◆ **Problem**:
Below are some records; quote exactly the lines from the one that contains "Instruction: Click injury" through the one that contains "Image resolution: width=1040", inclusive, and no others.

◆ **Records for this task**:

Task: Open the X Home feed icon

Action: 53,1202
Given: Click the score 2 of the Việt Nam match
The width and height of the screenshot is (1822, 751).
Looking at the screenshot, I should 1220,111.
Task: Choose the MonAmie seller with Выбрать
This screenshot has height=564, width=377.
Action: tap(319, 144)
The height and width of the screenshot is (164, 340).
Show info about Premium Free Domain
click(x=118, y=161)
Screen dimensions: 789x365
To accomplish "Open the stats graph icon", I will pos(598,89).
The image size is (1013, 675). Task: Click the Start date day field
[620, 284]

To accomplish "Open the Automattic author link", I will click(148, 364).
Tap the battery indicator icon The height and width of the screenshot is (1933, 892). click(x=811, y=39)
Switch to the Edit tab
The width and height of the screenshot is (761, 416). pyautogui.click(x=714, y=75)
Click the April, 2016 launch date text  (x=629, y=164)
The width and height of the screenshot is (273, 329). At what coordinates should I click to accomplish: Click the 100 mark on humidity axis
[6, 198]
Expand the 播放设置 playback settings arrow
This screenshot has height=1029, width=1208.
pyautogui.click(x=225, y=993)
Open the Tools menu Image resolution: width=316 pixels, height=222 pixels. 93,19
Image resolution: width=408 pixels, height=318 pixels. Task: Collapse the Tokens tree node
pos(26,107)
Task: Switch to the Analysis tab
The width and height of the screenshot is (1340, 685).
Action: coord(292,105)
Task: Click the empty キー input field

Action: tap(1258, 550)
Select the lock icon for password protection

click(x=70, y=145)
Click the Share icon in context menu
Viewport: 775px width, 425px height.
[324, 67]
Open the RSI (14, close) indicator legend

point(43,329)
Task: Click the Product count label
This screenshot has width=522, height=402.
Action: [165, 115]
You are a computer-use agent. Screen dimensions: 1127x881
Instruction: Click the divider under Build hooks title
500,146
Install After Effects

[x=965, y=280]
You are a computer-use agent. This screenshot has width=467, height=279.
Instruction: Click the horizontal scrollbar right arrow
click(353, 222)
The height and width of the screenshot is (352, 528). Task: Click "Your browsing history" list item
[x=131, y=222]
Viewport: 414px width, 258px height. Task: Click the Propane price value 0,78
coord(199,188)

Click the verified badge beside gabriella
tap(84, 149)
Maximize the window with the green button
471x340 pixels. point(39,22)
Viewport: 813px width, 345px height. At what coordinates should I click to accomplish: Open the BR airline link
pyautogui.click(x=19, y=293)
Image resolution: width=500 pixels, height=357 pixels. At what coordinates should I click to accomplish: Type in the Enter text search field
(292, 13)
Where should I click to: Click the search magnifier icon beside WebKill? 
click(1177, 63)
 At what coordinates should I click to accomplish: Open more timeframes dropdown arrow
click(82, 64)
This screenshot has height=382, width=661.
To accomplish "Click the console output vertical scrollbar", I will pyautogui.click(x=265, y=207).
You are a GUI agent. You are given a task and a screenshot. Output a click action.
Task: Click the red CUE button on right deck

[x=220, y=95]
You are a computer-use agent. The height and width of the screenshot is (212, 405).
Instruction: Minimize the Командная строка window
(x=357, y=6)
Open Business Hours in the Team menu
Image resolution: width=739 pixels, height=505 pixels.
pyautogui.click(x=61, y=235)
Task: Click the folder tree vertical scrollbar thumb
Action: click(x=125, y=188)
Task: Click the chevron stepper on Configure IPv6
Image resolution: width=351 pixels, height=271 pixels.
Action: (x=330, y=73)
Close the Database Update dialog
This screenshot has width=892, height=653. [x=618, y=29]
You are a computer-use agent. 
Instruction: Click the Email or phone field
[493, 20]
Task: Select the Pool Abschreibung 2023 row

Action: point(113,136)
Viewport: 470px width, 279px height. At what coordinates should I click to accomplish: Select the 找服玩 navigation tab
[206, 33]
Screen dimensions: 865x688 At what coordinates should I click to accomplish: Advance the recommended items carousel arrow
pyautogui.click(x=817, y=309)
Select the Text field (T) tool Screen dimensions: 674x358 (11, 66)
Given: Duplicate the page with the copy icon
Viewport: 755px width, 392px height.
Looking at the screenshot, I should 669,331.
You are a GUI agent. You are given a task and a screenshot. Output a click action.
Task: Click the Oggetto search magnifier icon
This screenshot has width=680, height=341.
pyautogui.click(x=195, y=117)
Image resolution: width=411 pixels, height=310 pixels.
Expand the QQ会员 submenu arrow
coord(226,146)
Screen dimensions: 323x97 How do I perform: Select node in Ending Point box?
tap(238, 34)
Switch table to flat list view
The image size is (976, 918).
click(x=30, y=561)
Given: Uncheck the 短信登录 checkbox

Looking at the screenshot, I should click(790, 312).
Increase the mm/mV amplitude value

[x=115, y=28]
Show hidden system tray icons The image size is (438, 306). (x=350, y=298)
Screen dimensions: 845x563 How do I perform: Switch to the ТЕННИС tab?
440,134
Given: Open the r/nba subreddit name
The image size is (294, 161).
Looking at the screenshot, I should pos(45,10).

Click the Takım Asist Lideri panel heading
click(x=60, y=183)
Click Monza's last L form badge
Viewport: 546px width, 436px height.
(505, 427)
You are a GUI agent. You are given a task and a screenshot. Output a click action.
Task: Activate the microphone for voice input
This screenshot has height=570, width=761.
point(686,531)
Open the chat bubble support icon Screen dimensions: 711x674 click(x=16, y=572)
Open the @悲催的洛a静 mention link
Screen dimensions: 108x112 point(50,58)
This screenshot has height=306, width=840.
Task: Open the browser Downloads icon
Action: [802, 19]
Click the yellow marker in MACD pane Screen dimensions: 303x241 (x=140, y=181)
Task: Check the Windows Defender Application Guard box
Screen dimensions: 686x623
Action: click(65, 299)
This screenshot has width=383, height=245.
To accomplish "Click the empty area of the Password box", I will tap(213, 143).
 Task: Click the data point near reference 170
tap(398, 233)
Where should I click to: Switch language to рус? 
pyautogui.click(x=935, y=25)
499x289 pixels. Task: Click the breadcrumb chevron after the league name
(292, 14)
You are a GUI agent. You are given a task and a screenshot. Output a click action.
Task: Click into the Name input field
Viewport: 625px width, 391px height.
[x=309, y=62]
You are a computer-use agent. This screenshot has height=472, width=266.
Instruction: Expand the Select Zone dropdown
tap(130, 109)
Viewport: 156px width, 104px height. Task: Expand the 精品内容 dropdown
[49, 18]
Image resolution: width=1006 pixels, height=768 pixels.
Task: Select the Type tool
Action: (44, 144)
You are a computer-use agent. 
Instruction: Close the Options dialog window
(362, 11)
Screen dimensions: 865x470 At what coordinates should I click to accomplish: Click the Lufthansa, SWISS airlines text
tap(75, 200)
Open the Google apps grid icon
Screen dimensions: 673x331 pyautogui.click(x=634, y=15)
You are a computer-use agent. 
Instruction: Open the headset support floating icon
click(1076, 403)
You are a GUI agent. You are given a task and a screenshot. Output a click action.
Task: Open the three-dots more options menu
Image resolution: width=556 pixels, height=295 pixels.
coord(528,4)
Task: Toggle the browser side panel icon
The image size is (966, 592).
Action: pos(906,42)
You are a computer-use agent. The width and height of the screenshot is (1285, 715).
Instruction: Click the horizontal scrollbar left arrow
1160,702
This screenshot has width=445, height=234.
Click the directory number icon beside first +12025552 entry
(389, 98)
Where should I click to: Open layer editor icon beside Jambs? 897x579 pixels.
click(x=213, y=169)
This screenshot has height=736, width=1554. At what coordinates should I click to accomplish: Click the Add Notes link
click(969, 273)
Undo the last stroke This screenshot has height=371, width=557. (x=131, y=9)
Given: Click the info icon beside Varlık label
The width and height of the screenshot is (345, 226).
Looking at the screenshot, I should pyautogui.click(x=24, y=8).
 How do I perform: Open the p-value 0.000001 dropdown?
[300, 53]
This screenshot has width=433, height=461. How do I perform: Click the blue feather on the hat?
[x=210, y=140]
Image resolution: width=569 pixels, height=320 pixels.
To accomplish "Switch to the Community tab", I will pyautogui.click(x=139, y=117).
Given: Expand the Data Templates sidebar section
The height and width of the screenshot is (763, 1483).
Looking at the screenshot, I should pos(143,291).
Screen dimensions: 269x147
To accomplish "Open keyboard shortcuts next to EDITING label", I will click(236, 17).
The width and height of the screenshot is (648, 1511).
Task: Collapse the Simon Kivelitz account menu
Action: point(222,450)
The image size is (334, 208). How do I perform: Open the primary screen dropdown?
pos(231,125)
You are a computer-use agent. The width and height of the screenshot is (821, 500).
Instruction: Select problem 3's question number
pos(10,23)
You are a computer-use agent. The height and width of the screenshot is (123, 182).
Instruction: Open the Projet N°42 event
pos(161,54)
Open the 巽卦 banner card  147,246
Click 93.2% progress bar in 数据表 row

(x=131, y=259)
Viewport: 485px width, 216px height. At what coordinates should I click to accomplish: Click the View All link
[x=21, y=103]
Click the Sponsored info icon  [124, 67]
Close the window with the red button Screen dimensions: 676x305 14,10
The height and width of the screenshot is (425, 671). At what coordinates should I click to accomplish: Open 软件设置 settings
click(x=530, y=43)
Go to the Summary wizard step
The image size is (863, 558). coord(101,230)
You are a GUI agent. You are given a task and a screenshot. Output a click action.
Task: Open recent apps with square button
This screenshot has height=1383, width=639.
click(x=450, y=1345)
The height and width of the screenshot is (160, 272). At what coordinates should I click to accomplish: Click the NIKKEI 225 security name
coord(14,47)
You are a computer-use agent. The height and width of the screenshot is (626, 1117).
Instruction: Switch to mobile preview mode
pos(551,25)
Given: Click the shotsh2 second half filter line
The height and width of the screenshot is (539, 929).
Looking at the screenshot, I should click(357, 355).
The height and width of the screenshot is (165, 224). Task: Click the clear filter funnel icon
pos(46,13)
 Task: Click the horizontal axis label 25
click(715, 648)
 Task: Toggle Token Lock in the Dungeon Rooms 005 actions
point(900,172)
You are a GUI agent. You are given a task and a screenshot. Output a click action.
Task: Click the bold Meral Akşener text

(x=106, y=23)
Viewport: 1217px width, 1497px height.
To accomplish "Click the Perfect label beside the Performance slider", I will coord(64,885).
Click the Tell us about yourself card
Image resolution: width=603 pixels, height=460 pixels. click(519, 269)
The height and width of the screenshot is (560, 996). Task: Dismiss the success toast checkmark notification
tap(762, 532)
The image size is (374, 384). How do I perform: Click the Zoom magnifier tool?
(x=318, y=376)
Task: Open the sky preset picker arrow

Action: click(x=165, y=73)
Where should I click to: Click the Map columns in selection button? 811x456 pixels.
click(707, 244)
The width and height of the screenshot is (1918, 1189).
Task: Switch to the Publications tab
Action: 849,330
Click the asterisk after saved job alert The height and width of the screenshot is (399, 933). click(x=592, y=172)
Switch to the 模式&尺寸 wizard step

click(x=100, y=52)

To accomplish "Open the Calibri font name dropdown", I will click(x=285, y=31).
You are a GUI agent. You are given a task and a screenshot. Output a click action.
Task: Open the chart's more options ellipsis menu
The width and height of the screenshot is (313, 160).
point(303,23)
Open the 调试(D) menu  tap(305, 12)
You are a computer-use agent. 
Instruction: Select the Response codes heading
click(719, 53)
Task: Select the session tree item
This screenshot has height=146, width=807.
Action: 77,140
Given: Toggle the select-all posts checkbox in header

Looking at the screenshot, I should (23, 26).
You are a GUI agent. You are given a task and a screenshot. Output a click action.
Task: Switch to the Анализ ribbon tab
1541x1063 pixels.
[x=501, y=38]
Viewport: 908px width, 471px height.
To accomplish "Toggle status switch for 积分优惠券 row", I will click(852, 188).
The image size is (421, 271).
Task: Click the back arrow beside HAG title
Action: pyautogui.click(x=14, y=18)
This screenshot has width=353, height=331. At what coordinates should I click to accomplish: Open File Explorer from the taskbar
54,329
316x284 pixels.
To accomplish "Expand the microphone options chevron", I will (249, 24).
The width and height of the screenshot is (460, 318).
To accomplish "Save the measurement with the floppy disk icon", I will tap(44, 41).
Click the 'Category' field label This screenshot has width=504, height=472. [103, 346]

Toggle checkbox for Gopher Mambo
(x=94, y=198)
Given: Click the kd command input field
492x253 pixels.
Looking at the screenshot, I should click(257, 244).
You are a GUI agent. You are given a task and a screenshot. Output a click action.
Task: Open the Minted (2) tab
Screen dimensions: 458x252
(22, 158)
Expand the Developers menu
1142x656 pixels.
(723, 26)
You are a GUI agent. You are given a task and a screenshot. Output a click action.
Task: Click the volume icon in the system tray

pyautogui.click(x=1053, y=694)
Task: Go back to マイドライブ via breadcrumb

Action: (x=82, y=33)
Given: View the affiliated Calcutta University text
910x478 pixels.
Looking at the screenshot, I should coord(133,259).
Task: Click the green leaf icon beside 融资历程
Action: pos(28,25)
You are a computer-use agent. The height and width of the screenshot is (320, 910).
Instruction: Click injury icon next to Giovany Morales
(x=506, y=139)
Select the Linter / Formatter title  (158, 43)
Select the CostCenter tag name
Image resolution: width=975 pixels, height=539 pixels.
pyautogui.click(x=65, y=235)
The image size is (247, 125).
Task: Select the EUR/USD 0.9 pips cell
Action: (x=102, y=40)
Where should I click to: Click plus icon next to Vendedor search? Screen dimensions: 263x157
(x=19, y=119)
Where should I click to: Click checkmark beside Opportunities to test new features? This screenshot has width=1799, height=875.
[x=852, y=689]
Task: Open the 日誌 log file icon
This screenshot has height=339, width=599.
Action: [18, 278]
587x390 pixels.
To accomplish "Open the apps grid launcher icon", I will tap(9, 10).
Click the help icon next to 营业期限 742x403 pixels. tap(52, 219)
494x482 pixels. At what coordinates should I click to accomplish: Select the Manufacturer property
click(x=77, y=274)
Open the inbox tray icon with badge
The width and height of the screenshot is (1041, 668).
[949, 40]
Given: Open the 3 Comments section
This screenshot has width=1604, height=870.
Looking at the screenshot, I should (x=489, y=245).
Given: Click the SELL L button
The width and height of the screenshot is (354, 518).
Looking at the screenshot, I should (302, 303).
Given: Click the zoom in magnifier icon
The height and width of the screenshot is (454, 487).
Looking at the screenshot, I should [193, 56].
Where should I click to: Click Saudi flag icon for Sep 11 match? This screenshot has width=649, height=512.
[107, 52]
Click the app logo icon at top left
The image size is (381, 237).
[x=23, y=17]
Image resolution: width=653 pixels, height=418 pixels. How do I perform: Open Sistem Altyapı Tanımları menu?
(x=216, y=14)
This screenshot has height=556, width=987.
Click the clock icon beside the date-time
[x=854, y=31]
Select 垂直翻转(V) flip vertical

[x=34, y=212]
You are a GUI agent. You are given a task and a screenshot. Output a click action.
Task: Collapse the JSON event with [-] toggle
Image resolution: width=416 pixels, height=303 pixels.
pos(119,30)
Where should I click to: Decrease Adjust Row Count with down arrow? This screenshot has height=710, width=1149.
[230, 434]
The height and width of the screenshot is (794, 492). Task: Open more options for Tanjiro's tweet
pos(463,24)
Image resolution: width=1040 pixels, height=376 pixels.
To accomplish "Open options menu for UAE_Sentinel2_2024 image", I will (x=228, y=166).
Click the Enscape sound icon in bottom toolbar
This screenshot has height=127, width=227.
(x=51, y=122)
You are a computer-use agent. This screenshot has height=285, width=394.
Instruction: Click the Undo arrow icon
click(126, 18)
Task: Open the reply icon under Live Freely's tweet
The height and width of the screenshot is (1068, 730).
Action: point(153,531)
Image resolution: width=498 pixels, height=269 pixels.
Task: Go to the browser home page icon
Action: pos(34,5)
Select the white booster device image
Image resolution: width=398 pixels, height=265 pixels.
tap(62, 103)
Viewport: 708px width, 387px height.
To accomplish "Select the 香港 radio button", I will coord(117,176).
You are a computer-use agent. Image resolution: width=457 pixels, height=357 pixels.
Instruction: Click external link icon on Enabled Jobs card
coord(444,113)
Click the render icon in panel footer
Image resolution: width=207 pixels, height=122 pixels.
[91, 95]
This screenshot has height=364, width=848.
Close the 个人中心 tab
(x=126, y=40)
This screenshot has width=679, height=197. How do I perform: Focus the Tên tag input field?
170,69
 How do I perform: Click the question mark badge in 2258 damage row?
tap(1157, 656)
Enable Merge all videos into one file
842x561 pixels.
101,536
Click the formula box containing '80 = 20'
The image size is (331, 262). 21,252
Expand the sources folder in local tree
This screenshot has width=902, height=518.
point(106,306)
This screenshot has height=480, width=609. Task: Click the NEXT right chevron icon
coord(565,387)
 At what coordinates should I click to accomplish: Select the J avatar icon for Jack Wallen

◆ **Solution for this exercise**:
Instruction: Click injury icon next to Giovany Morales
(x=506, y=139)
Select the Linter / Formatter title  (158, 43)
Select the CostCenter tag name
Image resolution: width=975 pixels, height=539 pixels.
pyautogui.click(x=65, y=235)
The image size is (247, 125).
Task: Select the EUR/USD 0.9 pips cell
Action: (x=102, y=40)
Where should I click to: Click plus icon next to Vendedor search? Screen dimensions: 263x157
(x=19, y=119)
Where should I click to: Click checkmark beside Opportunities to test new features? This screenshot has width=1799, height=875.
[x=852, y=689]
Task: Open the 日誌 log file icon
This screenshot has height=339, width=599.
Action: [18, 278]
587x390 pixels.
To accomplish "Open the apps grid launcher icon", I will tap(9, 10).
Click the help icon next to 营业期限 742x403 pixels. tap(52, 219)
494x482 pixels. At what coordinates should I click to accomplish: Select the Manufacturer property
click(x=77, y=274)
Open the inbox tray icon with badge
The width and height of the screenshot is (1041, 668).
[949, 40]
Given: Open the 3 Comments section
This screenshot has width=1604, height=870.
Looking at the screenshot, I should (x=489, y=245).
Given: Click the SELL L button
The width and height of the screenshot is (354, 518).
Looking at the screenshot, I should (302, 303).
Given: Click the zoom in magnifier icon
The height and width of the screenshot is (454, 487).
Looking at the screenshot, I should [193, 56].
Where should I click to: Click Saudi flag icon for Sep 11 match? This screenshot has width=649, height=512.
[107, 52]
Click the app logo icon at top left
The image size is (381, 237).
[x=23, y=17]
Image resolution: width=653 pixels, height=418 pixels. How do I perform: Open Sistem Altyapı Tanımları menu?
(x=216, y=14)
This screenshot has height=556, width=987.
Click the clock icon beside the date-time
[x=854, y=31]
Select 垂直翻转(V) flip vertical

[x=34, y=212]
You are a GUI agent. You are given a task and a screenshot. Output a click action.
Task: Collapse the JSON event with [-] toggle
Image resolution: width=416 pixels, height=303 pixels.
pos(119,30)
Where should I click to: Decrease Adjust Row Count with down arrow? This screenshot has height=710, width=1149.
[230, 434]
The height and width of the screenshot is (794, 492). Task: Open more options for Tanjiro's tweet
pos(463,24)
Image resolution: width=1040 pixels, height=376 pixels.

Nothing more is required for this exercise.